What to produce:
Among the lines below, restate word for word only those from the line with "Events & Webinars (765, 55)" through the line with "Become a Host (60, 2560)", with both end lines kept.
★ ★ ★ ★
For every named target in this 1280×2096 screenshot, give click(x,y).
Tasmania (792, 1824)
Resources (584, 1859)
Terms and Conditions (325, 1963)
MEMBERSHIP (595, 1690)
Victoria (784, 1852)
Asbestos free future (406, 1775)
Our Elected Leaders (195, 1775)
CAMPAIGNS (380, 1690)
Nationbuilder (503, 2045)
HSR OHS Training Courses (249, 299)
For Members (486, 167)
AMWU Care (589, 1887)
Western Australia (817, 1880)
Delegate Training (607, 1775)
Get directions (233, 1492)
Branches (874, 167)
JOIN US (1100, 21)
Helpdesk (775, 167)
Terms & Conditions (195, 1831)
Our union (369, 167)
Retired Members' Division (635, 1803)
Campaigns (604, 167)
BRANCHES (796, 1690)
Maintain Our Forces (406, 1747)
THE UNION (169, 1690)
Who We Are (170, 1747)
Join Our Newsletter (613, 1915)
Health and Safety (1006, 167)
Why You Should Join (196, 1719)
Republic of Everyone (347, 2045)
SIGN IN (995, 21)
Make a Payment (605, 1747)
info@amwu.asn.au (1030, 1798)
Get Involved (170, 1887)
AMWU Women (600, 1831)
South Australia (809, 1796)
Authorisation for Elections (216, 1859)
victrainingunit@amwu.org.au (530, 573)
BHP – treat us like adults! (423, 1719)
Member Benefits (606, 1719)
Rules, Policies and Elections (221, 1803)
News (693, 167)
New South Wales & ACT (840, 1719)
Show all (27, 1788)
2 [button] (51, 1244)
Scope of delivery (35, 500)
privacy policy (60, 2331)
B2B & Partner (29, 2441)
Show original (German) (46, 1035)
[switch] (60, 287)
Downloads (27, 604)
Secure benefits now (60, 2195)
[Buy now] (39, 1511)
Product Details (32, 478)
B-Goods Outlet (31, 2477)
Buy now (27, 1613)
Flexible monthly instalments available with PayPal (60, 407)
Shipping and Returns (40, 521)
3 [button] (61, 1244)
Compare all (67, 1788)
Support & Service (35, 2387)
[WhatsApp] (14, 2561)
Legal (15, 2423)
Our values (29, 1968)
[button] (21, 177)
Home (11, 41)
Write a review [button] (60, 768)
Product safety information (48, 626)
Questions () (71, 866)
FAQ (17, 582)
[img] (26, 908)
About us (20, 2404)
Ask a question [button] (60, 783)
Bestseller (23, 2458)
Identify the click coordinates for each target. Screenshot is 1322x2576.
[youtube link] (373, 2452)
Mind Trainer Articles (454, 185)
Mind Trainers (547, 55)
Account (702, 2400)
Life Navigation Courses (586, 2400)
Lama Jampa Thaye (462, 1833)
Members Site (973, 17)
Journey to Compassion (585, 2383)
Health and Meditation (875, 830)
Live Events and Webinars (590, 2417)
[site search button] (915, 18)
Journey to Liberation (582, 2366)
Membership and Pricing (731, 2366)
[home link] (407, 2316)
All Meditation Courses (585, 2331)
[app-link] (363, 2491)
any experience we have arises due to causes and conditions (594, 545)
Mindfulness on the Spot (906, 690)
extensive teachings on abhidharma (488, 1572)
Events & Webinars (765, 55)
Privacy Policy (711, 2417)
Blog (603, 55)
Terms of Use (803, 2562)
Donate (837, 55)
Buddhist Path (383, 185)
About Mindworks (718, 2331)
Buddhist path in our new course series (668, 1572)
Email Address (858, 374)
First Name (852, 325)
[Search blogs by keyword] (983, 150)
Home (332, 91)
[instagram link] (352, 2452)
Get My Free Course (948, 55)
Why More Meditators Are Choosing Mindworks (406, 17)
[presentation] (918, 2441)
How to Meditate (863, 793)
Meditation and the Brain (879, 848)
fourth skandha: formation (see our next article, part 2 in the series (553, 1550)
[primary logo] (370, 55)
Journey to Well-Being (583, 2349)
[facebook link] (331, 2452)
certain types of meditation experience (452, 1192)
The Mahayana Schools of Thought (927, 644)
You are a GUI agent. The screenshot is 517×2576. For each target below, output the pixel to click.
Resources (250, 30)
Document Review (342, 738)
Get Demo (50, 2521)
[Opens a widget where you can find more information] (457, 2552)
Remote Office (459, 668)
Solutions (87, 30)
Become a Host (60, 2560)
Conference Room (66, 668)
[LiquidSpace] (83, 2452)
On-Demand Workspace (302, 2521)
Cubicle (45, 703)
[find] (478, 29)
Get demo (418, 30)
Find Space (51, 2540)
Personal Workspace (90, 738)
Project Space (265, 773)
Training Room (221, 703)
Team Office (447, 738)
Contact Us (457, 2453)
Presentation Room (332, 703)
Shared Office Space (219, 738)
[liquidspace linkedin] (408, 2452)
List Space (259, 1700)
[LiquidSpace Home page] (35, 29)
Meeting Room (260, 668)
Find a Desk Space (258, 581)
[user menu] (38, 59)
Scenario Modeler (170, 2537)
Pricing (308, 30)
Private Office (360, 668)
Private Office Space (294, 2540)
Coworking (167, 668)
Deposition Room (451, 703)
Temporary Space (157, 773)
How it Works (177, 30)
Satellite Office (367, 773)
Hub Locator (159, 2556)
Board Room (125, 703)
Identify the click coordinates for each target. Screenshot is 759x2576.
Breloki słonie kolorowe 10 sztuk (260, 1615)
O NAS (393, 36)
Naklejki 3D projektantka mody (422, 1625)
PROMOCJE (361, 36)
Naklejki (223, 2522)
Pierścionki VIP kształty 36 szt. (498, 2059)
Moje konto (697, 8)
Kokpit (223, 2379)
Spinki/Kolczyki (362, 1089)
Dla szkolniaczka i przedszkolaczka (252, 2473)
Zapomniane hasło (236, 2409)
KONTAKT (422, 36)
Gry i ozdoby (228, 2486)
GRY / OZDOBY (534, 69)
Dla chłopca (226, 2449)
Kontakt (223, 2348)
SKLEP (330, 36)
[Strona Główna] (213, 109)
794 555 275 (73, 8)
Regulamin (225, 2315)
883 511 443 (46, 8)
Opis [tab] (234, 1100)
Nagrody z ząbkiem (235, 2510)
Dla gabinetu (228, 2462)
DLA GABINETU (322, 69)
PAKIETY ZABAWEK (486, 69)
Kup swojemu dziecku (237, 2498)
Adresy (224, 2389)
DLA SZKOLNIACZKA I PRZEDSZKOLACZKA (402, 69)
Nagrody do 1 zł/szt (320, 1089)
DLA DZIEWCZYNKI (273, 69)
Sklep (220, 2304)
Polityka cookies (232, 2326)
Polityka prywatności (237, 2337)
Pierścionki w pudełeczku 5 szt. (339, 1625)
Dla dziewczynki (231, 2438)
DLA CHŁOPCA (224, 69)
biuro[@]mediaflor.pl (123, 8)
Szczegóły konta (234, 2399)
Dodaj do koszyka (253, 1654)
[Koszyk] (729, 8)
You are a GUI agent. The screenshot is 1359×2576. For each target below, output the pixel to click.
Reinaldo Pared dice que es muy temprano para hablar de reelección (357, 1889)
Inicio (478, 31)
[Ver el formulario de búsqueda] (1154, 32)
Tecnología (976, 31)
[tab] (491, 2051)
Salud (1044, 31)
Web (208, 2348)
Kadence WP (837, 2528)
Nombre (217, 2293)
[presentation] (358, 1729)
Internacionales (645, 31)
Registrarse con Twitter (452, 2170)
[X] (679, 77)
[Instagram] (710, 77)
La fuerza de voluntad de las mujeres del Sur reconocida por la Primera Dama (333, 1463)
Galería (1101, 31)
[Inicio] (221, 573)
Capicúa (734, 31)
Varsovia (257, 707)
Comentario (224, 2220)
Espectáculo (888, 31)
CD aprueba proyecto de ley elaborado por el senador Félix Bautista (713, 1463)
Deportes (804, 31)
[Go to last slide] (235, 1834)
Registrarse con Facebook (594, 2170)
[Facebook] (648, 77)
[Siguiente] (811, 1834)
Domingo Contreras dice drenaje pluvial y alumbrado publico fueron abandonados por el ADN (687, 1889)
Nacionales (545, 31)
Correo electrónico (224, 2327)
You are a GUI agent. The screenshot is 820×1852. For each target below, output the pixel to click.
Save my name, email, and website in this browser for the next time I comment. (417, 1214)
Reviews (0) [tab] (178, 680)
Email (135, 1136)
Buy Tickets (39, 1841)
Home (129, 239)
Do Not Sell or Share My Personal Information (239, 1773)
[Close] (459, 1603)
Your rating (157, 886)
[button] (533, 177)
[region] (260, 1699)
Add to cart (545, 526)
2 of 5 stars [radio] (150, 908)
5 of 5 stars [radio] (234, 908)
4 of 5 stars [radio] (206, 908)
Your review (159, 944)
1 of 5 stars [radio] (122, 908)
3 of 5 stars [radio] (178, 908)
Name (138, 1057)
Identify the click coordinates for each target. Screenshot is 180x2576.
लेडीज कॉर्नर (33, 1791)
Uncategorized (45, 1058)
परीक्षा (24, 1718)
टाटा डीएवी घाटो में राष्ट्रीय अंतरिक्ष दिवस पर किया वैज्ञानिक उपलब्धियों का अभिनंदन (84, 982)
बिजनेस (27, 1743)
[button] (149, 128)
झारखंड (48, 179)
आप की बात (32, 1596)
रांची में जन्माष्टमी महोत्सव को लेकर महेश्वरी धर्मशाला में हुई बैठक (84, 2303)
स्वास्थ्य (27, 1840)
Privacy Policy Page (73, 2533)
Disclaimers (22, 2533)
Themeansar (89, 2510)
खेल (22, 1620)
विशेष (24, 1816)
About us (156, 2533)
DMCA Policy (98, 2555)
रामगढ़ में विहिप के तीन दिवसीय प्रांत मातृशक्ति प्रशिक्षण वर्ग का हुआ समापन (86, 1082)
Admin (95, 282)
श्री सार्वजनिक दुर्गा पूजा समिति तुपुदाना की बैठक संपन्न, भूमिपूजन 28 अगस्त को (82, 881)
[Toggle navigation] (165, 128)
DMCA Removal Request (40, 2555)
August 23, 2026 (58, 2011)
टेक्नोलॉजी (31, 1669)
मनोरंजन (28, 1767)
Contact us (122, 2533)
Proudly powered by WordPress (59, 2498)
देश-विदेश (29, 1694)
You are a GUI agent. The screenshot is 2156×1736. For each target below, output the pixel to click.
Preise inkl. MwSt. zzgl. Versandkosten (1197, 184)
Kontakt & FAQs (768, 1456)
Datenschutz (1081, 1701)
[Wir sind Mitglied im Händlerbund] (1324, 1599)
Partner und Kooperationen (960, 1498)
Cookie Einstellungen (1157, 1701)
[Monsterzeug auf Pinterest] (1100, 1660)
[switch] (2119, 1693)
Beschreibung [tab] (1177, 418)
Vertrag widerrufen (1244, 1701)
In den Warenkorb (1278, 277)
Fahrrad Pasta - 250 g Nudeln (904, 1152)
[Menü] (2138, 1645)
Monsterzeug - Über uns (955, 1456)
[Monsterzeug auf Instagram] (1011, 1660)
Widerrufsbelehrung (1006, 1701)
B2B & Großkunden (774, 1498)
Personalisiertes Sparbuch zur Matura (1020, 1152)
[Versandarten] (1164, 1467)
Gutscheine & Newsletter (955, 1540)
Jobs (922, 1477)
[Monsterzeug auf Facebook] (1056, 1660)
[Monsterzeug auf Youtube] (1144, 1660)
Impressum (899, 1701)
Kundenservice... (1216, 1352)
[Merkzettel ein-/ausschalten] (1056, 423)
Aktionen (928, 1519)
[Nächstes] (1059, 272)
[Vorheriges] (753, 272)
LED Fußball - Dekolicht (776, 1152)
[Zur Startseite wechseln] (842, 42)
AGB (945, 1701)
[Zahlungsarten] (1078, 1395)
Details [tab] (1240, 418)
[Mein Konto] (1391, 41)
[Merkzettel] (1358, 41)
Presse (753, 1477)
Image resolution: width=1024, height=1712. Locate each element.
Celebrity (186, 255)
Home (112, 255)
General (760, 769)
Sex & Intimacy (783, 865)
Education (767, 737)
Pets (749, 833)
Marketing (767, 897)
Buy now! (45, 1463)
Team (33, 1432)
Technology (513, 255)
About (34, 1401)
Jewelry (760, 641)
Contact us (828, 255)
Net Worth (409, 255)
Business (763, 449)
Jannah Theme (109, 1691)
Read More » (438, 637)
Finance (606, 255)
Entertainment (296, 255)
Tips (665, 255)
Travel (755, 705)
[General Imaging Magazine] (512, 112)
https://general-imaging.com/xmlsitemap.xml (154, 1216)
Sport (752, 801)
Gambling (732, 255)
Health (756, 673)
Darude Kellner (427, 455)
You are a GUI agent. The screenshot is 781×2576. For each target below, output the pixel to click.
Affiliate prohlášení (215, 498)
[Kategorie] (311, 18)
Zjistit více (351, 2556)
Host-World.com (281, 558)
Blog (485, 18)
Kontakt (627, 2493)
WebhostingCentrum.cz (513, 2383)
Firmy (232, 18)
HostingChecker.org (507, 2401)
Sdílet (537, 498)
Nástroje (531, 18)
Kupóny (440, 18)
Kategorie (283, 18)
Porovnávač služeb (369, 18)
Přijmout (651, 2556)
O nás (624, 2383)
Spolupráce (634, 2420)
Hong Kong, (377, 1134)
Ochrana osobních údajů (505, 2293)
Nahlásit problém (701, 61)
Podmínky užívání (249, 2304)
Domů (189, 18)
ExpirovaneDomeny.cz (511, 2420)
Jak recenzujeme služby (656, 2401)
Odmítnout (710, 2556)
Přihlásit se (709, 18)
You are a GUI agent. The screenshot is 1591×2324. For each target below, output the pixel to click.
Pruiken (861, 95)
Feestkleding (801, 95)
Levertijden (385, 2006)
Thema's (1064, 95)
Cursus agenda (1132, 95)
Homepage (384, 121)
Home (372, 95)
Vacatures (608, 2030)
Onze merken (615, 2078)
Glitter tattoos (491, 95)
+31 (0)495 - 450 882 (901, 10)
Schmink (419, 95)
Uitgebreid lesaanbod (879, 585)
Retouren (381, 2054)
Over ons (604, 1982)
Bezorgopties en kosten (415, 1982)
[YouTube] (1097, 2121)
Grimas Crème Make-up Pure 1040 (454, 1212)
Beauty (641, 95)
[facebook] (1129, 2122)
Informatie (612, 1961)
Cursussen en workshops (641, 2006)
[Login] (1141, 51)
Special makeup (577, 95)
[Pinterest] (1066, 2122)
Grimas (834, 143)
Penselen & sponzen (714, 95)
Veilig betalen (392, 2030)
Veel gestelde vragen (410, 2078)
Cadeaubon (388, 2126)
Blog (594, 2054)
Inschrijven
★ ★ ★ ★
Answer space:
Events & Webinars (765, 55)
Privacy Policy (711, 2417)
Blog (603, 55)
Terms of Use (803, 2562)
Donate (837, 55)
Buddhist Path (383, 185)
About Mindworks (718, 2331)
Buddhist path in our new course series (668, 1572)
Email Address (858, 374)
First Name (852, 325)
[Search blogs by keyword] (983, 150)
Home (332, 91)
[instagram link] (352, 2452)
Get My Free Course (948, 55)
Why More Meditators Are Choosing Mindworks (406, 17)
[presentation] (918, 2441)
How to Meditate (863, 793)
Meditation and the Brain (879, 848)
fourth skandha: formation (see our next article, part 2 in the series (553, 1550)
[primary logo] (370, 55)
Journey to Well-Being (583, 2349)
[facebook link] (331, 2452)
certain types of meditation experience (452, 1192)
The Mahayana Schools of Thought (927, 644)
You are a GUI agent. The screenshot is 517×2576. For each target below, output the pixel to click.
Resources (250, 30)
Document Review (342, 738)
Get Demo (50, 2521)
[Opens a widget where you can find more information] (457, 2552)
Remote Office (459, 668)
Solutions (87, 30)
Become a Host (60, 2560)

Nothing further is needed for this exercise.